**Goal of the exercise**
Pictures do not belong in the copy; restate the records below word for word.
Records to process below:
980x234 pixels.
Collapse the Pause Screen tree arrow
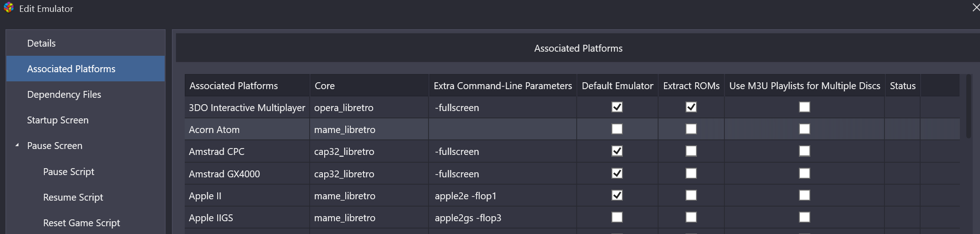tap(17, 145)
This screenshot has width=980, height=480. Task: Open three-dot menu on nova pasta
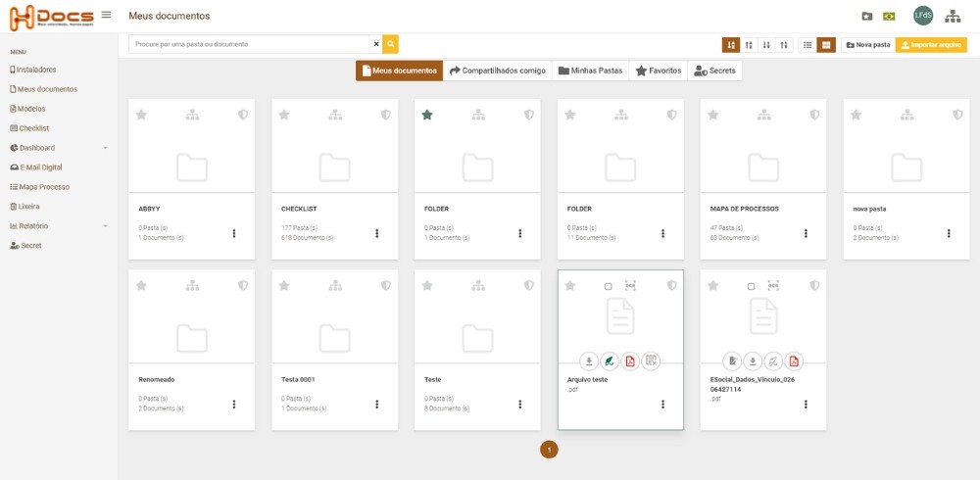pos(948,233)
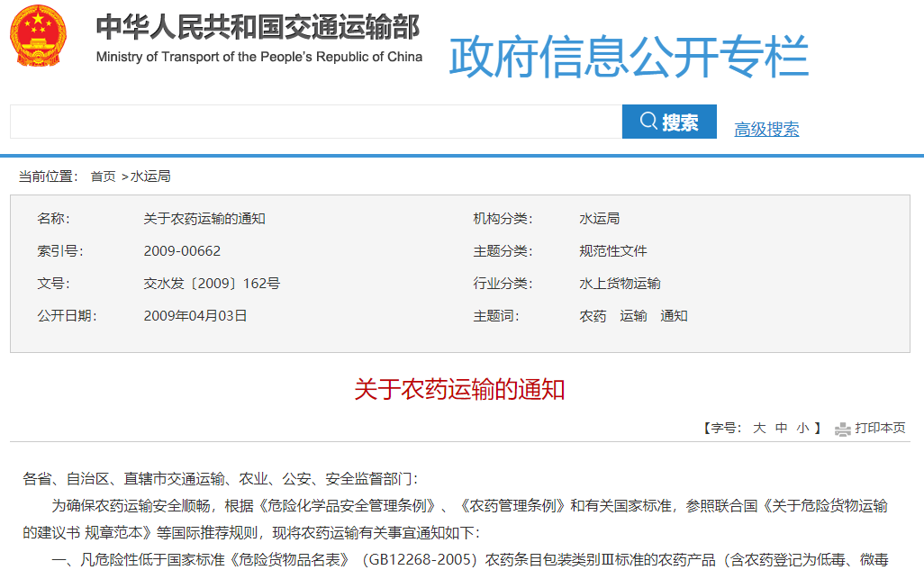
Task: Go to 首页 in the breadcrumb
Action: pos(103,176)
End of Records to process.
**Solution to the problem**
980x234 pixels.
Collapse the Pause Screen tree arrow
tap(17, 145)
This screenshot has width=980, height=480. Task: Open three-dot menu on nova pasta
pos(948,233)
Task: Go to 首页 in the breadcrumb
Action: pos(103,176)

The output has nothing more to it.